I saw the other thread and remembered that you were going to be at the same test. Wondered how you guys did<:

How many times do you have to pass for a JH title?


----------



## AmberSunrise (Apr 1, 2009)

Congratulations


----------



## Maxs Mom (Mar 22, 2008)

Megora said:


> Congrats Ann<:
> 
> I saw the other thread and remembered that you were going to be at the same test. Wondered how you guys did<:
> 
> How many times do you have to pass for a JH title?


You need 4 passes for JH and SH, MH is 5 I think.


----------



## DNL2448 (Feb 13, 2009)

Love, love, love that picture! Congratulations, sounds like a great test, plus you got to meet fellow GRF'rs. 

If you skip JH and SH, I think you have to have 6 Master passes. I wish you could do that in obedience. I love utility, it would be cool to just go straight into that class.


----------



## DNL2448 (Feb 13, 2009)

Maxs Mom said:


> Gabby had no reservation about the cripple, and brought it back to me flapping and kicking. Ok I am a city girl, Gabby sat there holding her bird and I asked the judges "do I have to?" :yuck: So Gabby and I are now "official" hunters, we got blooded.


This made me laugh a little, gotta admit. At Dooleys March hunt test the flyer had it's entire back end shot off. Of course Doo had a hold of the chest area, so that left just the exposed entrails for me to grab :yuck::yuck:. I don't mind the cripples, but that was a bit much even for me.

Sorry, didn't mean to. :hijacked: (Actually, I just really wanted to use this guy.


----------



## nolefan (Nov 6, 2009)

Congratulations!!! I love hearing that you both had a great time!


----------



## sterregold (Dec 9, 2009)

It was great to finally meet you and Gabby, too, Ann! We were all holding our breath up on the hill and sending Gabby psychic signals to "Go right!" on that last mark! It really was a tough test the Sunday JH judges set up, so Gabby more than earned that pass!
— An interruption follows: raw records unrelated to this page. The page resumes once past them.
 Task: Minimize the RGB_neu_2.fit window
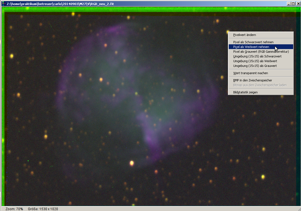point(288,4)
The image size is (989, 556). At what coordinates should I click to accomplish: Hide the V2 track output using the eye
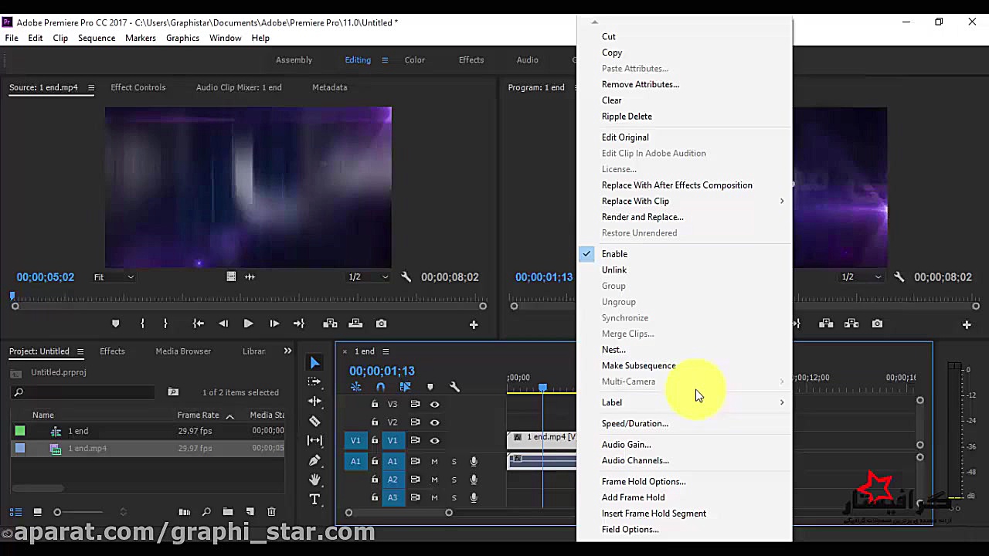click(434, 422)
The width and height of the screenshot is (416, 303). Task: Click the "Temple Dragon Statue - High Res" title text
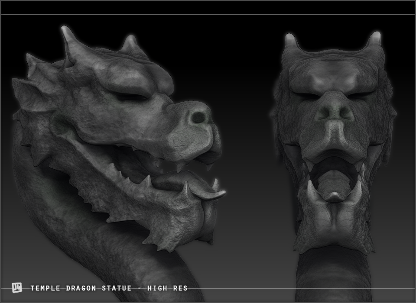tap(109, 288)
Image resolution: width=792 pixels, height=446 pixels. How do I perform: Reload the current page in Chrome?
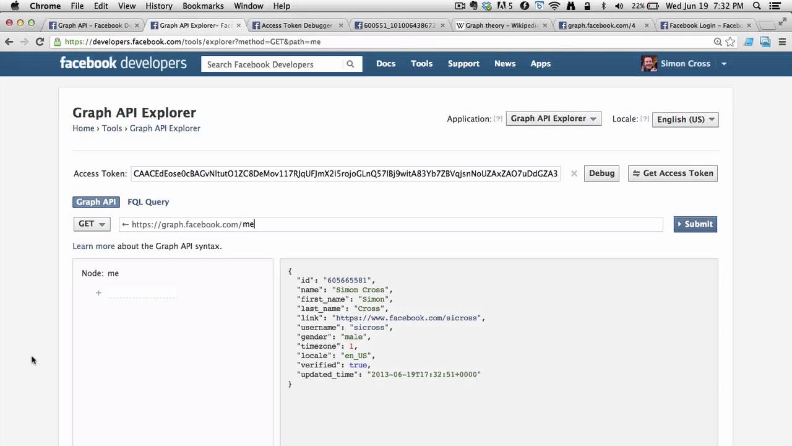(40, 42)
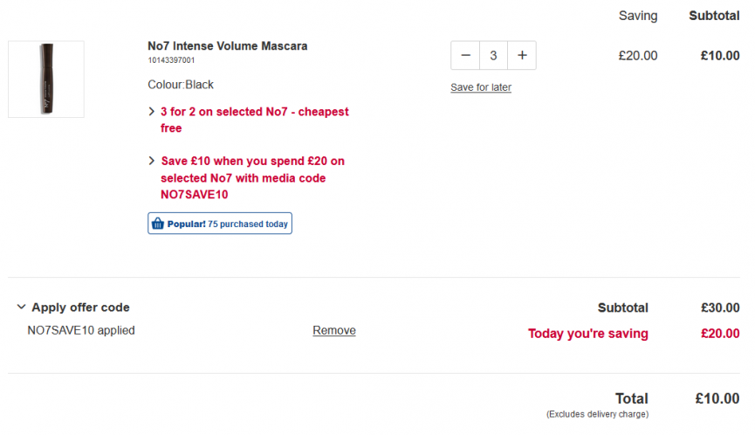
Task: Click the Apply offer code heading
Action: (x=80, y=307)
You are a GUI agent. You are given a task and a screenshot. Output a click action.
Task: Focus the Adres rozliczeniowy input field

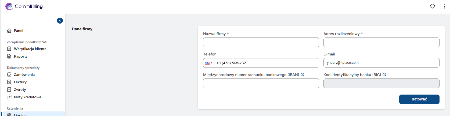click(x=381, y=42)
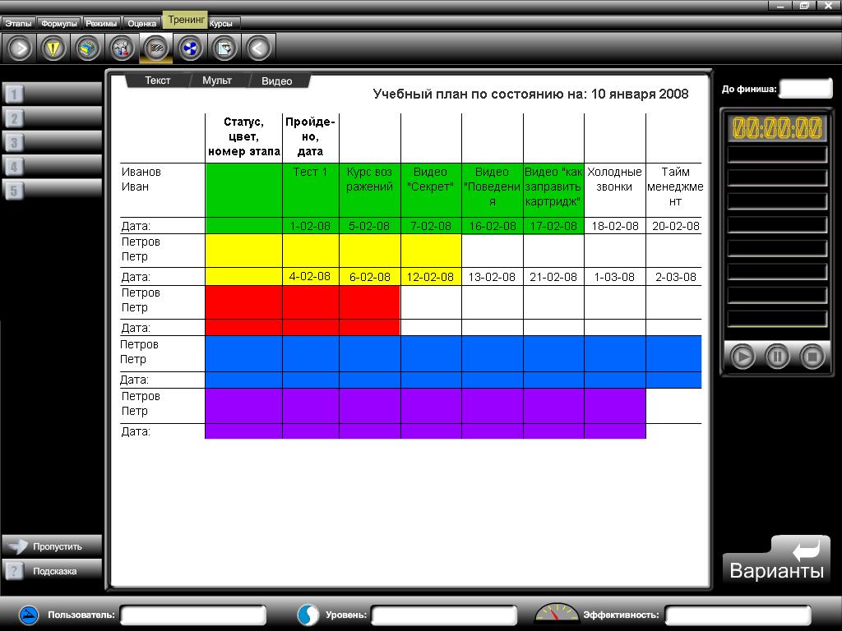
Task: Stop the timer
Action: 812,357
Saturday was a lot of fun--Bonnie got her first ever flyer! She was very funny on the land marks, literally bouncing through the cover--Kathy Heintel said she wanted to give her extra style points! I had only entered her on Saturday as it was her first test and I wanted to see whether she would be a good girl! And she was and passed! Her mom Breeze was also good and got another Master leg in a challenging test--I will start up my own thread with the test diagram. She was also the pickup dog for the tough JH water test-there were about 5 dogs who would not go on one of their marks so Breeze got to go out and pick up those birds and hang out in the gallery while we watched.


----------



## Titan1 (Jan 19, 2010)

Congrats to a great weekend... I have to say that I am proud to say that I actually know what Shelly is saying now...LOL! For anyone else kind of confused just go watch these awesome dogs work... It was an eye opening experience for sure. Congrats again Ann to you and Gabby. I am so glad she is better!


----------



## K9-Design (Jan 18, 2009)

Great job Ann & Gabby! Would love to see videos of Gabby run!


----------



## GoldenSail (Dec 30, 2008)

Congratulations! Go Gabby!


----------



## sammydog (Aug 23, 2008)

WOO HOOOOOO!!!! Congratulations to you and Gabby! I just love that picture of her with the ribbons, she is so cute! They are pretty fancy ribbons too! Yay! Sounds like she did an amazing job, I am so proud of you guys!


----------



## hollyk (Feb 21, 2009)

Way to go Ann and Gabby! Nice work Ann, keeping your wits about you and helping out your girl. A double header, Wow, you are half of the way there!


----------



## Golden Gibby (Jan 8, 2011)

Congratulations on your successful weekend. It was good to meet you and a pleasure to watch Gabby run. She is a ball of fire. Good luck in your future tests. I'll be watching to see how she does. 
By the way I'm sending you a PM reguarding the pics.


----------



## hotel4dogs (Sep 29, 2008)

I'm so proud of you guys! Not at all surprised, but proud!


----------



## Maxs Mom (Mar 22, 2008)

K9-Design said:


> Great job Ann & Gabby! Would love to see videos of Gabby run!


Unfortunately it has been pictures or videos hubby can't do both. However now that we have our GRCA pic, maybe I will have him video the WC and next hunt test. 

Thanks everyone!!!! I can not tell you how much FUN Gabby is to have. She gives me 100% with every look. I am knocking on wood every day she stays healthy. She is an amazing dog and I have a hard time sometimes realizing she is mine. I had big dreams for this pup before she joined my life. Gabby is not letting me down.


----------